NTBG is headquartered in Kalāheo, on the island of Kauaʻi in the state of Hawaii. The building was originally designed by architect Vladimir Ossipoff. In 2003, Dean Sakamoto constructed the Juliet Rice Wichman Botanical Research Center building, named after the conservationist and botanist. It is made of concrete so as to withstand hurricanes. Hurricane Iniki devastated the area in 1992.

Garden sites are:
- McBryde Garden – Kauaʻi
- Allerton Garden – Kauaʻi
- Limahuli Garden and Preserve – Kauaʻi
- Kahanu Garden – Maui
- The Kampong – Biscayne Bay, Coconut Grove, Florida

Thousands of species have been gathered from throughout the tropical world, through hundreds of field expeditions by staff and through collaborations with other institutions and researchers. Its living collections include the largest assemblages of native Hawaiian plant species and of breadfruit cultivars in existence. Tours of each of the gardens are available.

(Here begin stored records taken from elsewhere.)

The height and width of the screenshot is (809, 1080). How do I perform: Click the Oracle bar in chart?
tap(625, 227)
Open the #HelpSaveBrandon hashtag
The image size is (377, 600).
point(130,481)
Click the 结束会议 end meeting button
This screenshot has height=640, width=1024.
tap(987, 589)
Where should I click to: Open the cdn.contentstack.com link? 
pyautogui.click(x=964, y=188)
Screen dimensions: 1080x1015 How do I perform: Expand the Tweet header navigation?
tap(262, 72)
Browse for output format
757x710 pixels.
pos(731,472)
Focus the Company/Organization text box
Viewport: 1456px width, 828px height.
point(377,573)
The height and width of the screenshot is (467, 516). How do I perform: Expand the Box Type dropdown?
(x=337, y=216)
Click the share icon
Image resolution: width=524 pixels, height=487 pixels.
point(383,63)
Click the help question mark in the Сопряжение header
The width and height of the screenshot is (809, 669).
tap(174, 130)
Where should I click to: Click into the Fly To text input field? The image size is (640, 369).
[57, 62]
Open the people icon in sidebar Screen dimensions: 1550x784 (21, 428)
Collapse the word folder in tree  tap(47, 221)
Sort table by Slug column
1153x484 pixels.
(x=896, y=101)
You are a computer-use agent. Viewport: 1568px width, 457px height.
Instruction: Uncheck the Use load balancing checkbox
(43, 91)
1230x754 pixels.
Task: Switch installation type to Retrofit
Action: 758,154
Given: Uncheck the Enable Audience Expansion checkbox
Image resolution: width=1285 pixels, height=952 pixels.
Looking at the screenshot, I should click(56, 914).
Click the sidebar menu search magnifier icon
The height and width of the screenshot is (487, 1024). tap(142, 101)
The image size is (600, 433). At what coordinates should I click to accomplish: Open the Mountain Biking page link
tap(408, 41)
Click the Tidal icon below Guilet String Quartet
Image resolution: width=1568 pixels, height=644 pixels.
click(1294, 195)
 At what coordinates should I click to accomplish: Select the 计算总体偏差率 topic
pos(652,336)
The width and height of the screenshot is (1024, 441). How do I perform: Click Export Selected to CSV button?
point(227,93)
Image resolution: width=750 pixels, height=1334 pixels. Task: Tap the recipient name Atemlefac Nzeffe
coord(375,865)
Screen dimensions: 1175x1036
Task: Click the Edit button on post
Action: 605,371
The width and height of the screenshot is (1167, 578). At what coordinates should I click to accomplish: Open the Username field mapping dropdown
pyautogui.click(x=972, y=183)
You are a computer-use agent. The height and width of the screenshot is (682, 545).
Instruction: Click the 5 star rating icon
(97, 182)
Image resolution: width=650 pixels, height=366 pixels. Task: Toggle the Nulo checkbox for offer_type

Preserves are also an important component of the NTBG. The preserves are seen as a refuge for nature, providing habitat for native and tropical plant species to mature and reproduce in a natural setting without the influence of human activity. They have also given scientists a way to reintroduce critically endangered species no longer found in the wild. These preserves act as large laboratories for experiments in conservation biology. The NTBG owns and manages five preserves: the Lawai Preserve (adjacent to McBryde Garden on Kauai), the Ka'upulehu Preserve, acquired in the early 1970s on the island of Hawai'i; the Awini Preserve, acquired in 1975 on the island of Hawai'i; the Kahanu Preserve (adjacent to Kahanu Garden on Maui) and the Limahuli Preserve, acquired in 1994 on Kaua'i. Preserves are not open to the public.

==Breadfruit Institute==
The Breadfruit Institute was created by the National Tropical Botanical Garden in 2002 to increase focus on the preservation of breadfruit germplasm and promote it as a nutritional answer to global food shortages.

The Breadfruit Institute's mission is to promote the conservation and use of breadfruit for food and reforestation. The institute is taking a leading role in the conservation of breadfruit diversity and ethnobotanical research documenting traditional uses and cultural practices involving breadfruit.